=== EXERCISE DETAILS ===
Starting at the line that contains "What do you see at coordinates (348, 424)" and stopping after the line that contains "center [809, 121].", arrange those lines of the records as a numbered list with blank lines omitted.

=== MATERIAL FOR THIS EXERCISE ===
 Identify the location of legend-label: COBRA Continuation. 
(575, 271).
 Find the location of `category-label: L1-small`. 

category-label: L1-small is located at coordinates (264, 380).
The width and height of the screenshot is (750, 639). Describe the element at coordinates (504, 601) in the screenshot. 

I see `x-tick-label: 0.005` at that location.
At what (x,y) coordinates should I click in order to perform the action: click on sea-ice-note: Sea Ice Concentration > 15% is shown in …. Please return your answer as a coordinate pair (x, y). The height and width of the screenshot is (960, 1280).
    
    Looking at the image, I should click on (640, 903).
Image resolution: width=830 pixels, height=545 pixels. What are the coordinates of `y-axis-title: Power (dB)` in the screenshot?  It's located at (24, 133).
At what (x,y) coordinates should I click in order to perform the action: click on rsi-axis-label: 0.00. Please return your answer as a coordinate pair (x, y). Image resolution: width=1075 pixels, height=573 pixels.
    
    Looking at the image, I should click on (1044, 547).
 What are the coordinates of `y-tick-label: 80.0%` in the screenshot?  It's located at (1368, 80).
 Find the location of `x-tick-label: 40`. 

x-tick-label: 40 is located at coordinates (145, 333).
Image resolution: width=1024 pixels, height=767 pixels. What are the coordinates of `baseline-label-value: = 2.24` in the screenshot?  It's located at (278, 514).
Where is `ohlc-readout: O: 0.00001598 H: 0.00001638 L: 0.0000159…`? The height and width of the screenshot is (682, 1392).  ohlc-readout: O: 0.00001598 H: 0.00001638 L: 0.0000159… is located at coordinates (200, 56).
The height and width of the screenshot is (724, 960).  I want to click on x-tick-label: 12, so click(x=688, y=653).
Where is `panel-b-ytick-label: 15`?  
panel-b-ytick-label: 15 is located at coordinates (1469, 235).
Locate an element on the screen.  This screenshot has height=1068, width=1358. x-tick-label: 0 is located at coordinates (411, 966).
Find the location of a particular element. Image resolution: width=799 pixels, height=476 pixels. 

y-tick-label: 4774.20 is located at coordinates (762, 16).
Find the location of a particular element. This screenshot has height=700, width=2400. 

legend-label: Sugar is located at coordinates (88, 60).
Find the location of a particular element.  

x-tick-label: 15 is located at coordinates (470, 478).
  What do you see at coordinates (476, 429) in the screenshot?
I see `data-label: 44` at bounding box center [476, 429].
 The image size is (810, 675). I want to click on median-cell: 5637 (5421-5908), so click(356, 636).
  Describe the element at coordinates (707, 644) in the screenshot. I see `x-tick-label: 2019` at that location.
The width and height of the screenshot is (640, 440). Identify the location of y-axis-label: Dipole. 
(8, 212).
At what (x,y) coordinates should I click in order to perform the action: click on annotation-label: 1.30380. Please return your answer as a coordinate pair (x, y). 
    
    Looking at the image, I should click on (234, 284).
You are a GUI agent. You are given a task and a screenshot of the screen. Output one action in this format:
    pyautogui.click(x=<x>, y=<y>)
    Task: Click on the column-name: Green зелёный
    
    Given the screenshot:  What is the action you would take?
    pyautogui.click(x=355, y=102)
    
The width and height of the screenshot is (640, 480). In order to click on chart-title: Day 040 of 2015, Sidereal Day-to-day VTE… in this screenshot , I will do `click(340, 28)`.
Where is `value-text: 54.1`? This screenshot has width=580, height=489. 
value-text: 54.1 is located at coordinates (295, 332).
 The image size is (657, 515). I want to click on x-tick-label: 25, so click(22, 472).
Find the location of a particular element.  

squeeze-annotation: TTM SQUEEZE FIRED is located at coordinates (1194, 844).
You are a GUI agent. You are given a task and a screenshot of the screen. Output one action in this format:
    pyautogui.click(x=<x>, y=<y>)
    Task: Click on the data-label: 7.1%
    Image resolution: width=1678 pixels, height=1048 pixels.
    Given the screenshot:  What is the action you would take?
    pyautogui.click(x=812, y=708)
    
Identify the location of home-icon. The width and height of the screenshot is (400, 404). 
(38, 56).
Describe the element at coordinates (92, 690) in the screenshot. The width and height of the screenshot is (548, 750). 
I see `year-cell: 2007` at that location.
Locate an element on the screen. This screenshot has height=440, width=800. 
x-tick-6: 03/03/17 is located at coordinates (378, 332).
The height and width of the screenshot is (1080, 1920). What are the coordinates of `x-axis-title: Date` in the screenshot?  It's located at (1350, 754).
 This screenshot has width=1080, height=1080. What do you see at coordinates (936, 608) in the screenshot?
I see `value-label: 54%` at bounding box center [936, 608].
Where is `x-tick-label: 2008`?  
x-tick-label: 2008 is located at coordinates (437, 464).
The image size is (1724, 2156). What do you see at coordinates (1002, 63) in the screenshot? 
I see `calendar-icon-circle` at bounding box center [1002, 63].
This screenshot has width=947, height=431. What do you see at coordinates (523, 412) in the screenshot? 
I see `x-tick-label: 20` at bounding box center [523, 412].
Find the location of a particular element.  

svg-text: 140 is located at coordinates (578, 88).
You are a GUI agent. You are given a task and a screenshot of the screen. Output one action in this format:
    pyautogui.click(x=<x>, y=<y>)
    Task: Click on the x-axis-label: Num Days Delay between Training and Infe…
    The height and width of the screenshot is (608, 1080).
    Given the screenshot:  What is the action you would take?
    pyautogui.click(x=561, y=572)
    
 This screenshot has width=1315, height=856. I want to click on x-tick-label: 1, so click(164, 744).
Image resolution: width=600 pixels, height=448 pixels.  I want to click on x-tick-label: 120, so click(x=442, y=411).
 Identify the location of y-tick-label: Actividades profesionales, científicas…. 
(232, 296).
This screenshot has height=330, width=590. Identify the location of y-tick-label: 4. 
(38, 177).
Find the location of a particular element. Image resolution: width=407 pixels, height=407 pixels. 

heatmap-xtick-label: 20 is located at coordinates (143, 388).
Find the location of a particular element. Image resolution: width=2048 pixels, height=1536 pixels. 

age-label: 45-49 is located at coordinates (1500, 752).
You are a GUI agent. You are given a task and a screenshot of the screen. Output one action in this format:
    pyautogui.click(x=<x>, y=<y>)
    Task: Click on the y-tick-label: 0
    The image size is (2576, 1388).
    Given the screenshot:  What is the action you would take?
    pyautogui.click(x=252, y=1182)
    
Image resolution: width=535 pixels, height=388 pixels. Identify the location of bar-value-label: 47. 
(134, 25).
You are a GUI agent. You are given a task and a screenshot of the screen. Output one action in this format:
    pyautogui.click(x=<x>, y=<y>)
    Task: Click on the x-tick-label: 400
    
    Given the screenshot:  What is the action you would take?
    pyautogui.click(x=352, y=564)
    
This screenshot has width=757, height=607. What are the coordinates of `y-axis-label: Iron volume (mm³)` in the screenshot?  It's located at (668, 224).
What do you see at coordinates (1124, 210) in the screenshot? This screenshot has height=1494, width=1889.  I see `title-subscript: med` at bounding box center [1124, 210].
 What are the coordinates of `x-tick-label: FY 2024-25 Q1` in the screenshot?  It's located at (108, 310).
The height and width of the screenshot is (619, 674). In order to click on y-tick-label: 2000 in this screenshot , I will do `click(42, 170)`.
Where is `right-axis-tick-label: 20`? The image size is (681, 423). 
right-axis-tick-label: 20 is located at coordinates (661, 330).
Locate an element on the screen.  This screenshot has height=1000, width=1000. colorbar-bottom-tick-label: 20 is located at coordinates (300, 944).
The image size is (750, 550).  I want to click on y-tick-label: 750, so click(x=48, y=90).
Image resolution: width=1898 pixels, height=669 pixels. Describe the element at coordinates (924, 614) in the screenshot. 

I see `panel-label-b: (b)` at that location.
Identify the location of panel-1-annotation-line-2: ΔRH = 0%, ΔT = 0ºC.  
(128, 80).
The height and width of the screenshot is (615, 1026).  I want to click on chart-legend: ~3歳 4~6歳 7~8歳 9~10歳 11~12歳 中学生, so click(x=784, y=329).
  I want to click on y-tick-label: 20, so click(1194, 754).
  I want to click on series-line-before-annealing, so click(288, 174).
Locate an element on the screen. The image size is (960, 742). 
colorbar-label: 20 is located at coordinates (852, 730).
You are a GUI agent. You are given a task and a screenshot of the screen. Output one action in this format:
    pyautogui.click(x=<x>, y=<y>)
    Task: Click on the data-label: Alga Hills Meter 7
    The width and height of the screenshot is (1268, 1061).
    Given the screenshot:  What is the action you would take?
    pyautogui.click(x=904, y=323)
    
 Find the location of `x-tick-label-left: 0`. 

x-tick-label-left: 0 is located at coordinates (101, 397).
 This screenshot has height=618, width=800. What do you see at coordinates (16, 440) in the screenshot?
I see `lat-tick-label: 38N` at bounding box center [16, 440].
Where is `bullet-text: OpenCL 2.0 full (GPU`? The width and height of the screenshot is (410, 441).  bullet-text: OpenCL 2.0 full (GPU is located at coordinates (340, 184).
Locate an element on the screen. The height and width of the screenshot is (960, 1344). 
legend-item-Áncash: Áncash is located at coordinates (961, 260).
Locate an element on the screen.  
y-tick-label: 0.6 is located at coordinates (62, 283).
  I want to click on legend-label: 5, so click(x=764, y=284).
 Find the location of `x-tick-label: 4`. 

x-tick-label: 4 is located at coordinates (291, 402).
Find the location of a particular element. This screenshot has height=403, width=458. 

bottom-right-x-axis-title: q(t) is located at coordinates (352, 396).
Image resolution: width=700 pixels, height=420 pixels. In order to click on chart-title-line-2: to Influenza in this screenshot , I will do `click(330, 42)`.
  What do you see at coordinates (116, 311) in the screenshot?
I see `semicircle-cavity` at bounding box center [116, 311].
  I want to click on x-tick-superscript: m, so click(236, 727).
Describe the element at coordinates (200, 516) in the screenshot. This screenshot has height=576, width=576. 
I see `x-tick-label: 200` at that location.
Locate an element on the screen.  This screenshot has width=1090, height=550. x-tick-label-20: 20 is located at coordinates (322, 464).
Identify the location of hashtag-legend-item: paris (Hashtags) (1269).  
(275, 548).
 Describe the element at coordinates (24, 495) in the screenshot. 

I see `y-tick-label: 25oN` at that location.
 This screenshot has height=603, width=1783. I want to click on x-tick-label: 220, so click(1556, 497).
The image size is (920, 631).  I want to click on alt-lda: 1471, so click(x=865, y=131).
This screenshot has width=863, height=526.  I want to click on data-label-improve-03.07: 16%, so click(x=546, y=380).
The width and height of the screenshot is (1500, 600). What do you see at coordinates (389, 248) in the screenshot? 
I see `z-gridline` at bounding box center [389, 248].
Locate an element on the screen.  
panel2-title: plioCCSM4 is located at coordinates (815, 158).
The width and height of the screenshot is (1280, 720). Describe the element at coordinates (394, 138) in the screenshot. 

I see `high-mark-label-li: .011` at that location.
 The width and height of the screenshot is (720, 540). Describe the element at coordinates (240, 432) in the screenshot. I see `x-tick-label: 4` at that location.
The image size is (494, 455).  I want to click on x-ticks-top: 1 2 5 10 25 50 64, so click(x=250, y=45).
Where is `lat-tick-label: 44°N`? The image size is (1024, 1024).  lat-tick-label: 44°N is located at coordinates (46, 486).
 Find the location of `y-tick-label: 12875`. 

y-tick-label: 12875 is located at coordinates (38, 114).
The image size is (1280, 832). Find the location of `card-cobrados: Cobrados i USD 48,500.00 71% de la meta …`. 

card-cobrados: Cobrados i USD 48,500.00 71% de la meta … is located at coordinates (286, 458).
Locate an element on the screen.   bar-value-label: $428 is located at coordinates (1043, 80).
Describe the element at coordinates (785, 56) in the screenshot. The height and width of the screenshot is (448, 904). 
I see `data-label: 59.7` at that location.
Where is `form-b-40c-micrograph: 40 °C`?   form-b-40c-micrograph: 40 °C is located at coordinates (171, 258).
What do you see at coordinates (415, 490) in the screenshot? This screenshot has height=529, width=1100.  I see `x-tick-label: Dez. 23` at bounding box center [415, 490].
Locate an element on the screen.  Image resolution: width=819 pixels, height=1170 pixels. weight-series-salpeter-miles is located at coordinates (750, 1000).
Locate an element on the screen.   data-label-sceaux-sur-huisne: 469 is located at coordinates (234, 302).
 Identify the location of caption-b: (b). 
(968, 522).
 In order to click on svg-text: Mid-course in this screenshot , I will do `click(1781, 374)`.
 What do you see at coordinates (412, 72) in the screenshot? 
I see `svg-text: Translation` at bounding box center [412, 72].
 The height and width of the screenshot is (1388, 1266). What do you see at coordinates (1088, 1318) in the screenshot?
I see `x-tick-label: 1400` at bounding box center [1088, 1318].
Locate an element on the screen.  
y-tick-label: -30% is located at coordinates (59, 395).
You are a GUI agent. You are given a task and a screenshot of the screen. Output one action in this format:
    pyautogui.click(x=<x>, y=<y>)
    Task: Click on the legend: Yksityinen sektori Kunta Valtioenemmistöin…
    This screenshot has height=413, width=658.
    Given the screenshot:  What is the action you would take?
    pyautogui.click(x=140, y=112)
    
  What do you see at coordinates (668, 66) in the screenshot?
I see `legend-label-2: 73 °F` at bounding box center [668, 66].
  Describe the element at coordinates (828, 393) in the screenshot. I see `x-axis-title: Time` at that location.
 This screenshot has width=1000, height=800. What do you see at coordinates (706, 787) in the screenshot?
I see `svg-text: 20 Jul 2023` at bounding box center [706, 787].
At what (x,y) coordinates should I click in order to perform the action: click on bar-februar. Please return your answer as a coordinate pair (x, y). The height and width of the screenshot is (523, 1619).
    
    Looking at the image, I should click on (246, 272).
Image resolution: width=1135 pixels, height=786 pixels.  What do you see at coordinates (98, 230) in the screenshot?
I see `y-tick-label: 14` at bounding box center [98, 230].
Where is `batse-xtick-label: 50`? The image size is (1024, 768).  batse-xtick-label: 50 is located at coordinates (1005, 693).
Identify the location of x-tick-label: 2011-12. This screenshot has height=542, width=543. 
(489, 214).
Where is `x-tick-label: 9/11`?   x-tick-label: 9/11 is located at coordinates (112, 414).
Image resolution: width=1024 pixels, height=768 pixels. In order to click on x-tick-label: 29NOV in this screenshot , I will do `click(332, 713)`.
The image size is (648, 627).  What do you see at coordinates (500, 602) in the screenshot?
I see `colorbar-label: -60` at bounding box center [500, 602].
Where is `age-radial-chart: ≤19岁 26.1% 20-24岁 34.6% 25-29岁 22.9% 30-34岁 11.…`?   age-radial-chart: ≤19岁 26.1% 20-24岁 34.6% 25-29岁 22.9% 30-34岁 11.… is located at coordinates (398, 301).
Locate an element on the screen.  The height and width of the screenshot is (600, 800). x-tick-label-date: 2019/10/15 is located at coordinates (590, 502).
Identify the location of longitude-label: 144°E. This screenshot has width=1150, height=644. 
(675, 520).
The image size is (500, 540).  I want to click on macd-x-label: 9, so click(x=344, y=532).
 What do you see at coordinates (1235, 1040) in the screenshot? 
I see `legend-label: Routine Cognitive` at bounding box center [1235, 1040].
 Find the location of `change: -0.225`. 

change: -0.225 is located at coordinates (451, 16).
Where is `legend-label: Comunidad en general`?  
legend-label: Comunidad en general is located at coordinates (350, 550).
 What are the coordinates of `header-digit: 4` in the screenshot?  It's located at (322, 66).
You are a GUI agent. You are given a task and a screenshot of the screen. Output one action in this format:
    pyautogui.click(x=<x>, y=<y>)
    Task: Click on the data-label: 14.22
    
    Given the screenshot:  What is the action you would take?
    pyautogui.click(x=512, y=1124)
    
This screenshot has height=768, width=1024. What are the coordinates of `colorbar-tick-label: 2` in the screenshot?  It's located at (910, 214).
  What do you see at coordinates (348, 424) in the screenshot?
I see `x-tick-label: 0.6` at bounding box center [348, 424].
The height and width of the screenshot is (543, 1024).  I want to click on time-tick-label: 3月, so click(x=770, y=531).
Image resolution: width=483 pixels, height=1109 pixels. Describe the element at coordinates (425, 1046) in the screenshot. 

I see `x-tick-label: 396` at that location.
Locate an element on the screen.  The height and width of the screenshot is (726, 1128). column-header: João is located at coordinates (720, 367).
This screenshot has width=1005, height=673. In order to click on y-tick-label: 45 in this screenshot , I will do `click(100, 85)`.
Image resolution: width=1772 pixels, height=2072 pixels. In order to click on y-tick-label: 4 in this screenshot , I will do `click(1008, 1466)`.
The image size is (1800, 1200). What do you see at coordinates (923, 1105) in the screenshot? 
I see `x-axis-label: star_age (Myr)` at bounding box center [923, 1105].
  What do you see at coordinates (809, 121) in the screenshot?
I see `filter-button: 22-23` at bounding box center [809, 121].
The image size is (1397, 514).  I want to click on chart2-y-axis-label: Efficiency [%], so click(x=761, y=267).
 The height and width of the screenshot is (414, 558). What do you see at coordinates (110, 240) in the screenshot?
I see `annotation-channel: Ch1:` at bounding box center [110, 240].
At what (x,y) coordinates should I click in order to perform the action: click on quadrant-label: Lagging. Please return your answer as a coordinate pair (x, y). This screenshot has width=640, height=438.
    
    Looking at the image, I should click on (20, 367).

=== SOLUTION TO THIS EXERCISE ===
1.   What do you see at coordinates (348, 424) in the screenshot?
2. I see `x-tick-label: 0.6` at bounding box center [348, 424].
3. The height and width of the screenshot is (543, 1024).  I want to click on time-tick-label: 3月, so click(x=770, y=531).
4. Image resolution: width=483 pixels, height=1109 pixels. Describe the element at coordinates (425, 1046) in the screenshot. 
5. I see `x-tick-label: 396` at that location.
6. Locate an element on the screen.  The height and width of the screenshot is (726, 1128). column-header: João is located at coordinates (720, 367).
7. This screenshot has width=1005, height=673. In order to click on y-tick-label: 45 in this screenshot , I will do `click(100, 85)`.
8. Image resolution: width=1772 pixels, height=2072 pixels. In order to click on y-tick-label: 4 in this screenshot , I will do `click(1008, 1466)`.
9. The image size is (1800, 1200). What do you see at coordinates (923, 1105) in the screenshot? 
10. I see `x-axis-label: star_age (Myr)` at bounding box center [923, 1105].
11.   What do you see at coordinates (809, 121) in the screenshot?
12. I see `filter-button: 22-23` at bounding box center [809, 121].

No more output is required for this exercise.